According to a source familiar with Mr Trump’s thinking, the former president is hoping such claims, however meritless or dilatory, can keep his ex-advisers from having to cooperate with the committee until the start of a new congress in January 2023. If Republicans retake control of the House in next year’s midterm elections, it is unlikely they would reauthorise the committee to continue any part of the investigation that is left incomplete at that time.

But in a statement released to reporters on Friday, select committee chairman Bennie Thompson and vice-chair Liz Cheney said the panel “will not allow any witness to defy a lawful subpoena or attempt to run out the clock”, and would “swiftly consider advancing a criminal contempt of Congress referral”.

Bannon could face indictment – again

Mr Bannon’s recalcitrance could leave him right where he was before he received a presidential pardon from Mr Trump just before the latter left office – under federal indictment and facing jail time – if Mr Thompson and Ms Cheney go through with a contempt of Congress referral. It’s not something any Trumpworld figure has had to face before.

A referral to the Justice Department for contempt of Congress is one of several tools Congress has for dealing with recalcitrant witnesses – but it was not a method House Democrats could employ while Mr Trump and his appointees controlled the executive branch.

Under Title 2, Chapter 6, Section 194 of the United States Code, if the Speaker of the House (in this case, California Representative Nancy Pelosi) were to “certify” that Mr Bannon has failed to comply with a congressional subpoena, the United States Attorney for the District of Columbia is required by law to present the case to a grand jury, which would then vote on whether to indict him for contempt of Congress. If convicted, he could face up to a year in prison.

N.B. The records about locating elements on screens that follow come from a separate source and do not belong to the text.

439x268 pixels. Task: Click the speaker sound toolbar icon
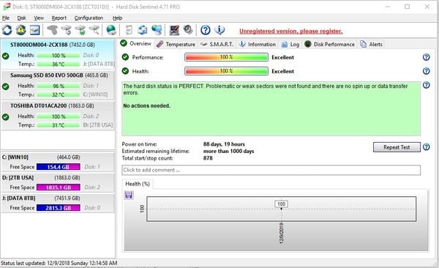pos(188,30)
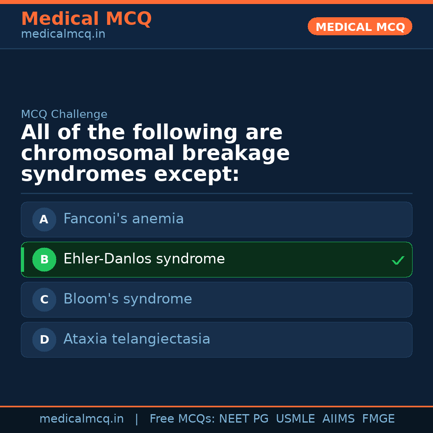Click the green letter B circle badge
This screenshot has width=433, height=433.
tap(44, 259)
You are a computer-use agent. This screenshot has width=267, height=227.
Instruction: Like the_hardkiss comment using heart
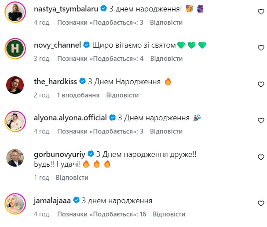[260, 84]
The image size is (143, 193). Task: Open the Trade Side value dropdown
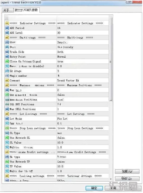(83, 52)
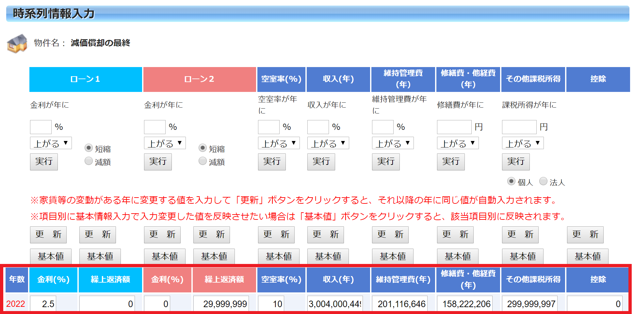This screenshot has width=634, height=314.
Task: Click the 維持管理費 percent input field
Action: click(x=382, y=127)
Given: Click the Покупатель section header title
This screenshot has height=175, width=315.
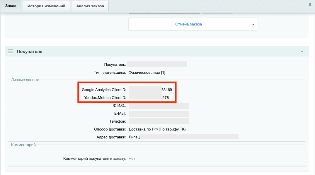Looking at the screenshot, I should coord(30,52).
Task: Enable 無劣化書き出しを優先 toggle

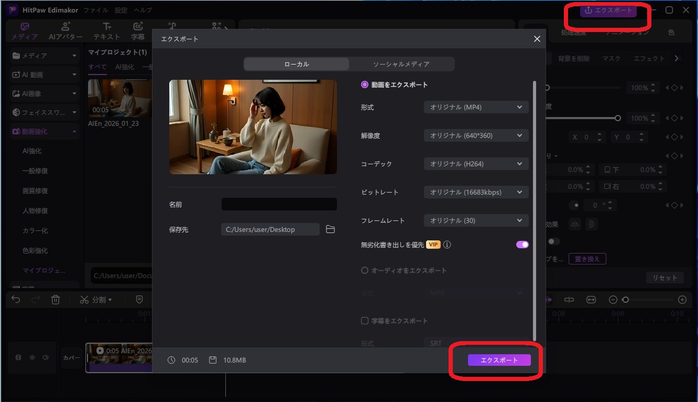Action: point(522,244)
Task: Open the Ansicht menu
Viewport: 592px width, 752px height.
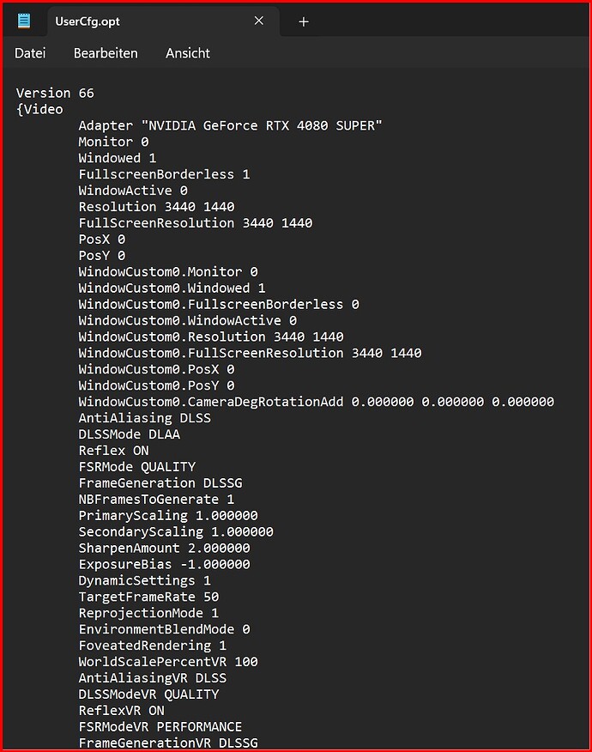Action: pos(188,53)
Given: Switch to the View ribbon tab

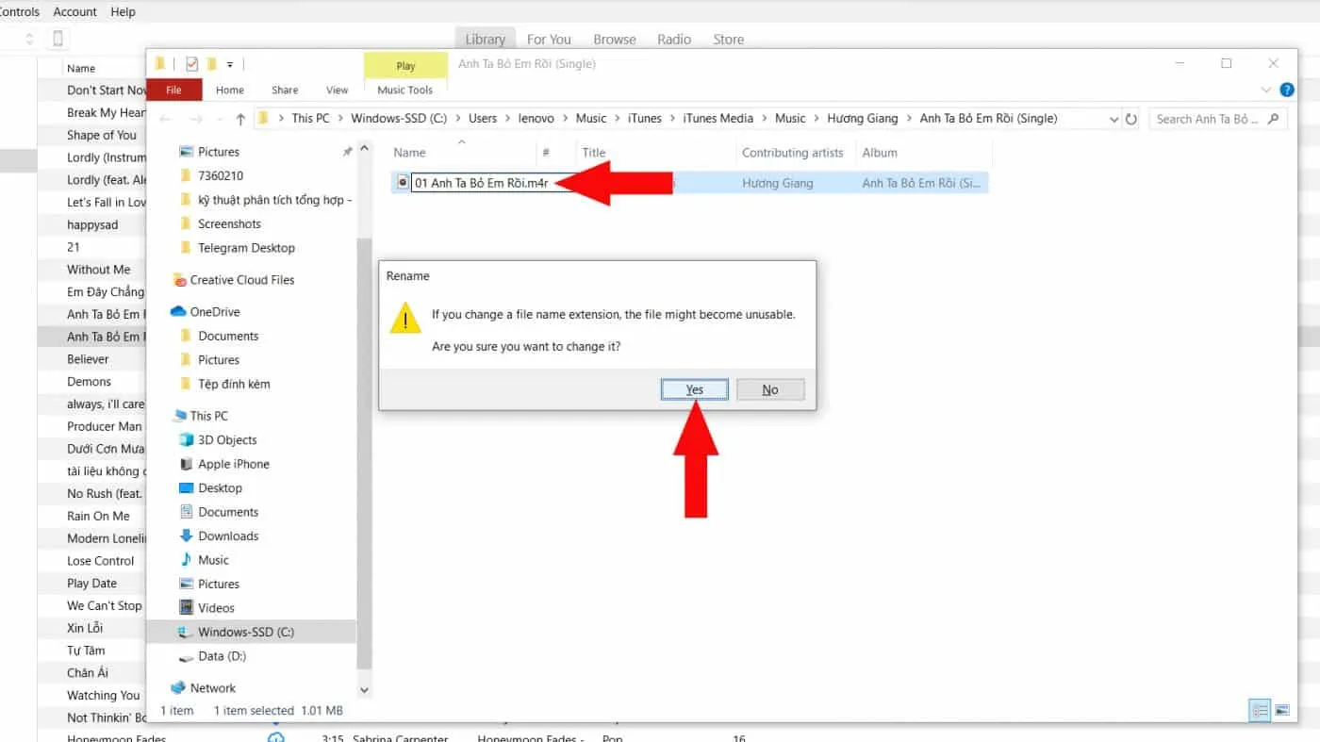Looking at the screenshot, I should click(337, 90).
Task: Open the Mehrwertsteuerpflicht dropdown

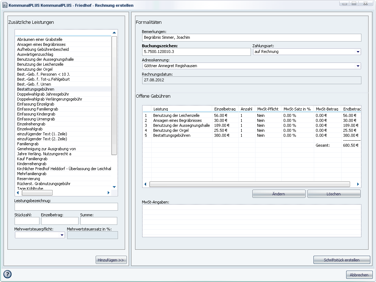Action: pyautogui.click(x=62, y=235)
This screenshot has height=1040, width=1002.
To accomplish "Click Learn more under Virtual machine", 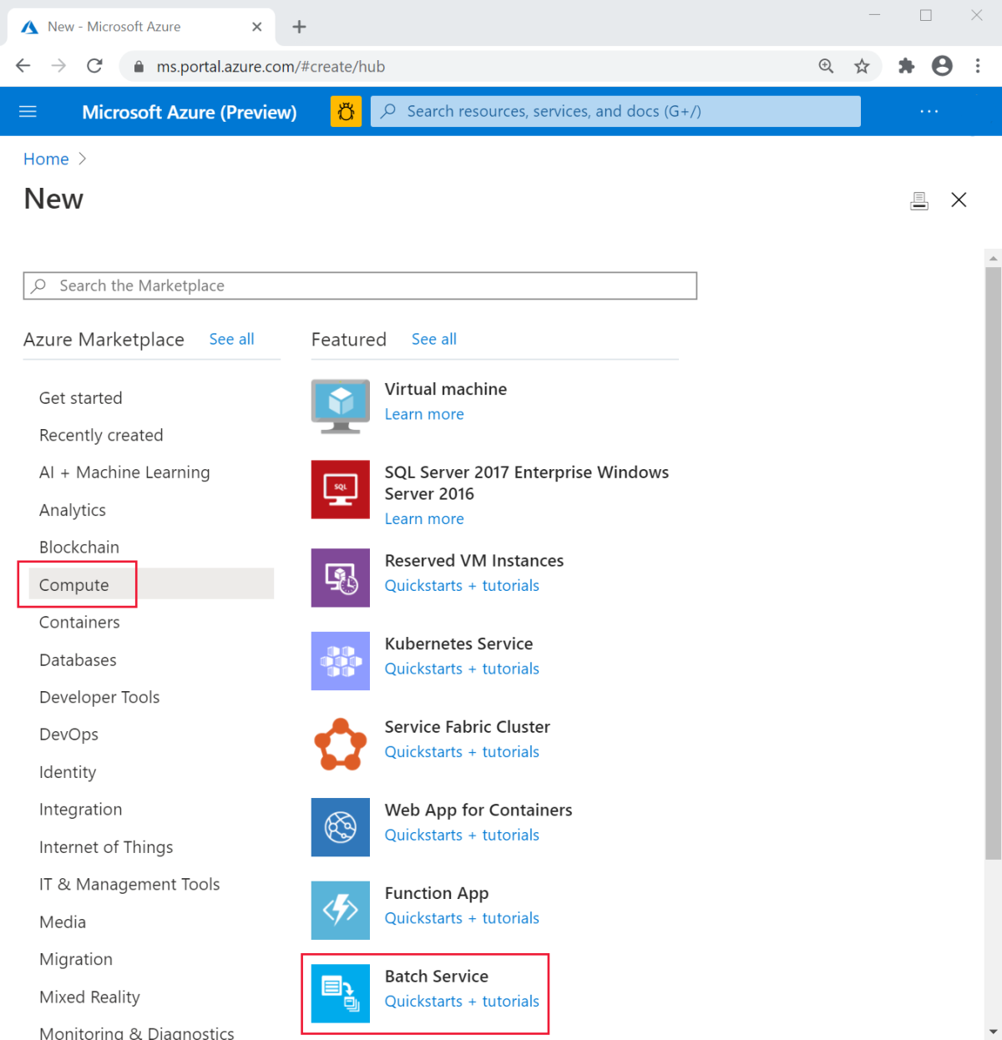I will click(x=423, y=414).
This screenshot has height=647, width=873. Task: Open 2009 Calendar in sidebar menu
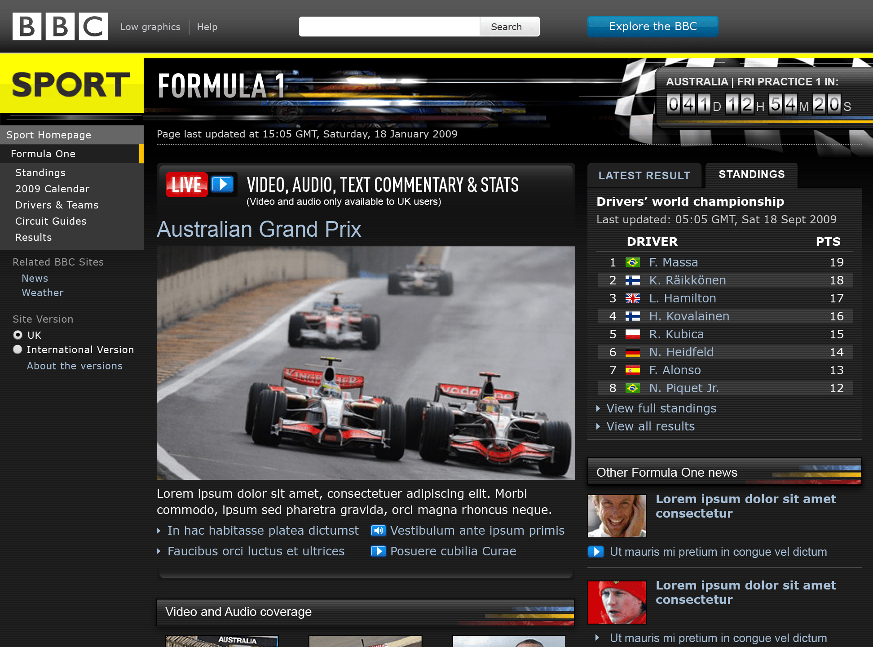(52, 189)
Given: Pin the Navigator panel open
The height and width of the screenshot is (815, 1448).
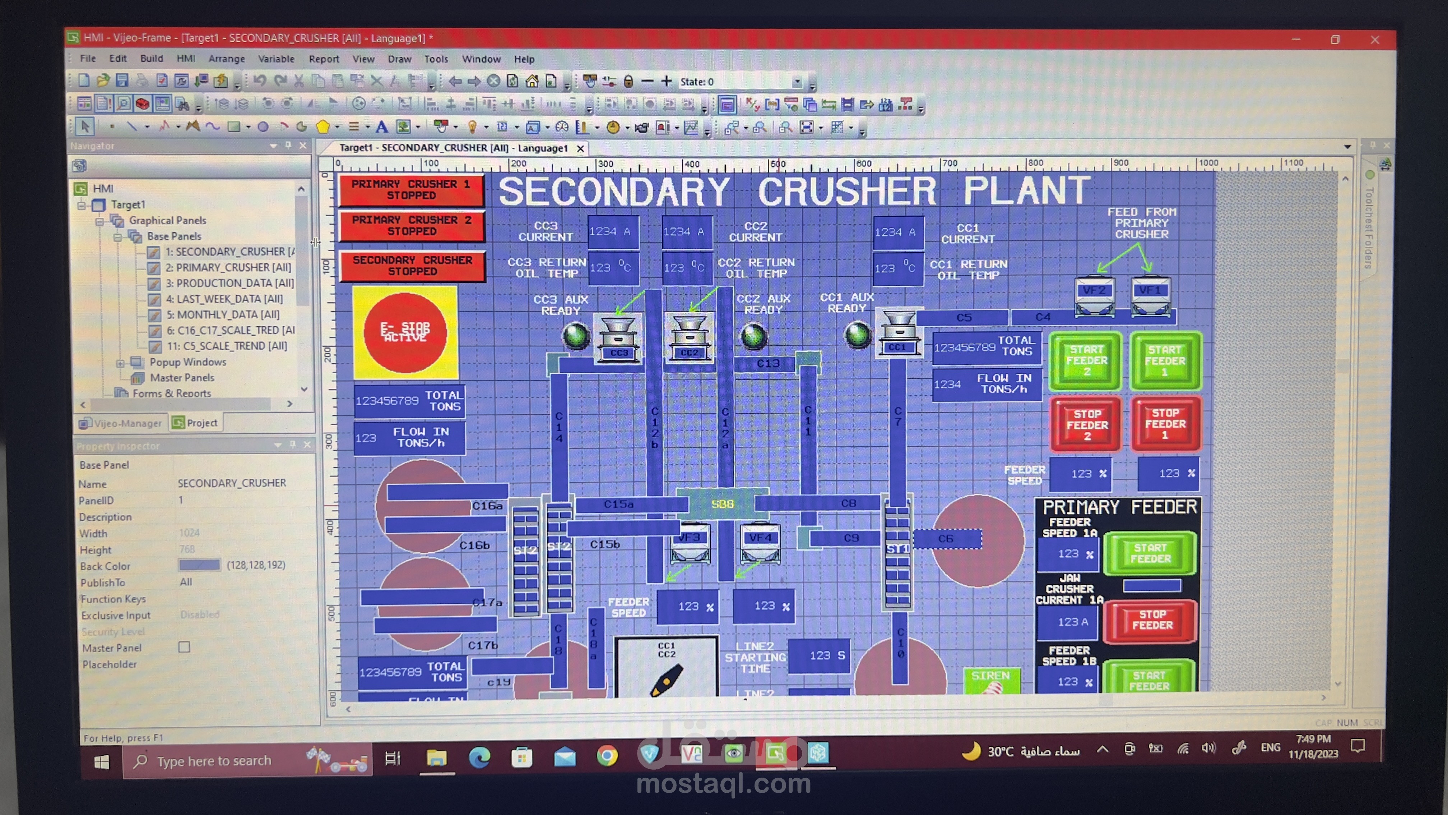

Such a remedy was unavailable to Congress during Mr Trump’s presidency as a practical matter because his attorneys general would not allow prosecutors to act on referrals from congressional Democrats, particularly when they involved people close to Mr Trump.

While Mr Biden has promised to leave any decisions regarding criminal prosecutions to the purview of Attorney General Merrick Garland, White House press secretary Jen Psaki on Monday told reporters that “of course” the Biden administration would “follow the law” if presented with a referral for contempt of Congress.

Glenn Kirschner, a former assistant US attorney for the District of Columbia, predicted his colleagues would almost certainly make a “pretty healthy evidentiary presentation to the grand jury” if Ms Pelosi were to certify to the Justice Department that Mr Bannon had defied a congressional subpoena.

“I assume the grand jury would indict and then it would move into the courts very quickly,” Mr Kirschner said.

If Mr Bannon were to insist on a trial and is found guilty by a jury, he would be required to serve at least a month – and as much as a year – in prison.